A bill to establish the Minnesota Secure Choice Retirement Program (HF 782), a state-sponsored auto-IRA, passed through the Ways and Means Committee in the Minnesota House on Monday with the bill’s author praising “nerdy group” American Retirement Association (ARA) for its help and support.
Rep. Jamie Becker-Finn, DFL-Roseville, who introduced the bill, cited research in her pre-vote remarks that found more than 70% of workers earning between $30,000 and $50,000 per year participated in a retirement plan when offered through their employer. When not provided, participation in any retirement program or product fell to below 5% of workers within that salary range.
“It’s a very nerdy group to brag about getting support from, but the American Retirement Association is a big deal,” Becker-Finn, a small business owner, said. “The ARA recognizes that despite our best efforts in the private sector, there are far too many Americans without access to a retirement plan at work. So that is what we are trying to fix in this bill and would appreciate everyone’s support.”
While the bill awaits Senate Committee action, any grassroots efforts by advisors would aid in its passage, proponents said.
“In recent years, state governments have taken steps to close the retirement plan coverage gap in their jurisdictions with the enactment of laws such as HF 782,” ARA wrote in a letter to Minnesota lawmakers. “A key policy feature of most of these automatic IRA programs is a requirement that businesses over a certain size provide access to some type of retirement plan to their employees.”

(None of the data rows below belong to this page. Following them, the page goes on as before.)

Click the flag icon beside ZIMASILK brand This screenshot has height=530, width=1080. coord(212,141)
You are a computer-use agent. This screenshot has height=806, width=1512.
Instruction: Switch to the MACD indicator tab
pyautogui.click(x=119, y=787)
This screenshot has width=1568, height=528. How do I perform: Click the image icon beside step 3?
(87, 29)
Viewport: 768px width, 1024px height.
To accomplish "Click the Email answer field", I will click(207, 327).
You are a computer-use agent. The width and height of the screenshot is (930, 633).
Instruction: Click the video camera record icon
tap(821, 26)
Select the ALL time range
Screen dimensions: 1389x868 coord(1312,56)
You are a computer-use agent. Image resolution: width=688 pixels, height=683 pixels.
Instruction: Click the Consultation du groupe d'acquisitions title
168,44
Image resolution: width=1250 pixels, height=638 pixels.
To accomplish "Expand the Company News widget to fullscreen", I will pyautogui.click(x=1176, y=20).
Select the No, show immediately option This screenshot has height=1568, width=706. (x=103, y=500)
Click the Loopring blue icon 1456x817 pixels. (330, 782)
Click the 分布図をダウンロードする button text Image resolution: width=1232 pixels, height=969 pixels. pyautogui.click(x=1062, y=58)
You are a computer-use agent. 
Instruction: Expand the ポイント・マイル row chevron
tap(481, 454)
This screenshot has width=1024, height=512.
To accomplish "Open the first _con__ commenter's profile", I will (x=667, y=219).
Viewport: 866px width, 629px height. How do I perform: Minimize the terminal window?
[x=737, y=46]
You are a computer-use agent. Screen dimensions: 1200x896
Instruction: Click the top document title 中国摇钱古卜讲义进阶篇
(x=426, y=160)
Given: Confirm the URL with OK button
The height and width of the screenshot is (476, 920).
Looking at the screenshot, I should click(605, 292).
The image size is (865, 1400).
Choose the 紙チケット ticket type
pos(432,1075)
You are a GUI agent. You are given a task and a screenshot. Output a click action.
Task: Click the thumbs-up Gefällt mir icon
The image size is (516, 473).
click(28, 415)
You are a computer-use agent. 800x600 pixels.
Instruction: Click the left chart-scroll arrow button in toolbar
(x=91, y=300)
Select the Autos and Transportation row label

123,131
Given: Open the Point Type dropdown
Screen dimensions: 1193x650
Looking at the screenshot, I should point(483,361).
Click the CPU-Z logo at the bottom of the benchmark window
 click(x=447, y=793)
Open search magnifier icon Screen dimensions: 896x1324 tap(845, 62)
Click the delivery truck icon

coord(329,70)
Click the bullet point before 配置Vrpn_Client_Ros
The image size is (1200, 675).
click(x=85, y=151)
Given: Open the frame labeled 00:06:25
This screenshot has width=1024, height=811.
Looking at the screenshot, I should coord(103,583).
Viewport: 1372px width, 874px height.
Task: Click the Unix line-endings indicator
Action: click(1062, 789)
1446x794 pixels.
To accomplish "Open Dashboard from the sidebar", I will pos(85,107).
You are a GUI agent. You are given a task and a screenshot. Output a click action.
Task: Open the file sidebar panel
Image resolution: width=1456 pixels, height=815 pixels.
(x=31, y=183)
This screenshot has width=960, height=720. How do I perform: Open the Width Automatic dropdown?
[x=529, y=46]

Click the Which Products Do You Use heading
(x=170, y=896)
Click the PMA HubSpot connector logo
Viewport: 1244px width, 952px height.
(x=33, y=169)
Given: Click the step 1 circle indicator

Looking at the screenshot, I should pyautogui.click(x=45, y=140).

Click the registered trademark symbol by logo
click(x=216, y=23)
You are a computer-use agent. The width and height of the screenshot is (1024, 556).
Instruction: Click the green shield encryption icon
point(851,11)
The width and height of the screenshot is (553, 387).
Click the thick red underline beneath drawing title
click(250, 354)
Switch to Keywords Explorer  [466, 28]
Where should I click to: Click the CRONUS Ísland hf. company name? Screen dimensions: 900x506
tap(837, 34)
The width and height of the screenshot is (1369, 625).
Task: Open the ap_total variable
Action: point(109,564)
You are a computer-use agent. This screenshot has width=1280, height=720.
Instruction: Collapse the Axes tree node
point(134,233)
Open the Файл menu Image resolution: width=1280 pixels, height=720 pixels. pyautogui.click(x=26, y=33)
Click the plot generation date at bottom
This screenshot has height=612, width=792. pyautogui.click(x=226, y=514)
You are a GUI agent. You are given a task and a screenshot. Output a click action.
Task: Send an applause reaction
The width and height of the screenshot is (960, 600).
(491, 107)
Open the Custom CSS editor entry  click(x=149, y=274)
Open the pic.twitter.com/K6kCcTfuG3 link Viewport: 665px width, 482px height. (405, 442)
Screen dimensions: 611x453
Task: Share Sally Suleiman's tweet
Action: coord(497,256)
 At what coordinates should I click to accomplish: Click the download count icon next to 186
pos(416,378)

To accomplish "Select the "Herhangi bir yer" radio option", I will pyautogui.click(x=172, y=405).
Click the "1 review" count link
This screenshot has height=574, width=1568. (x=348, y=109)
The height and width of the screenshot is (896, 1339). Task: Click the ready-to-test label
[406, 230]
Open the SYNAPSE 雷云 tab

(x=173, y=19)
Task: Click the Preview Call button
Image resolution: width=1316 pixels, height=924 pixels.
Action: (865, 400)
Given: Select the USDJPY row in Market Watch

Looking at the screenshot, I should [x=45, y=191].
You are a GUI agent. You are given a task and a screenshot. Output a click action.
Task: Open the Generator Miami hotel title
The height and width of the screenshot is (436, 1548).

It added that if employers do not already offer a workplace retirement plan, or do not want to adopt one available to them in the private marketplace, they can enroll their employees in the state program. To date, 12 states have enacted these programs.
Specific features of the Minnesota bill include:
- Participation in the program is mandatory for employers that do not sponsor their own workforce retirement savings plan, such as a 401(k) plan.
- The board of directors will set the initial contribution rate and an auto-escalation schedule.
- Employees can elect whether their contributions will be pre-tax or after-tax (Roth), can opt out of participation, or change the contribution rate.
- The annual limits on contributions to an account under the program are the federal IRA limits, which are $6,500 for individuals younger than age 50 and $7,500 for individuals aged 50 or older (these amounts are for 2023 and are annually adjusted by the U.S. Treasury Department).
- Employees direct the investment of their accounts into an array of investment funds offered through the State Board of Investment (similar to employee investment accounts in the Minnesota Deferred Compensation Plan).
- Upon leaving employment, an employee will be able to leave the employee’s account with the state for distribution at a later date or elect a distribution in the form of a lump sum or other options to be determined by the board, including lifetime income options.
“The ARA believes that HF 782 strikes the proper balance to close the retirement plan coverage gap in the private sector workforce to the greatest extent possible while imposing the minimum possible burden on Minnesota’s employers,” the ARA concluded in its letter. “This approach will not force the state to compete with the many existing retirement plan products in the marketplace.”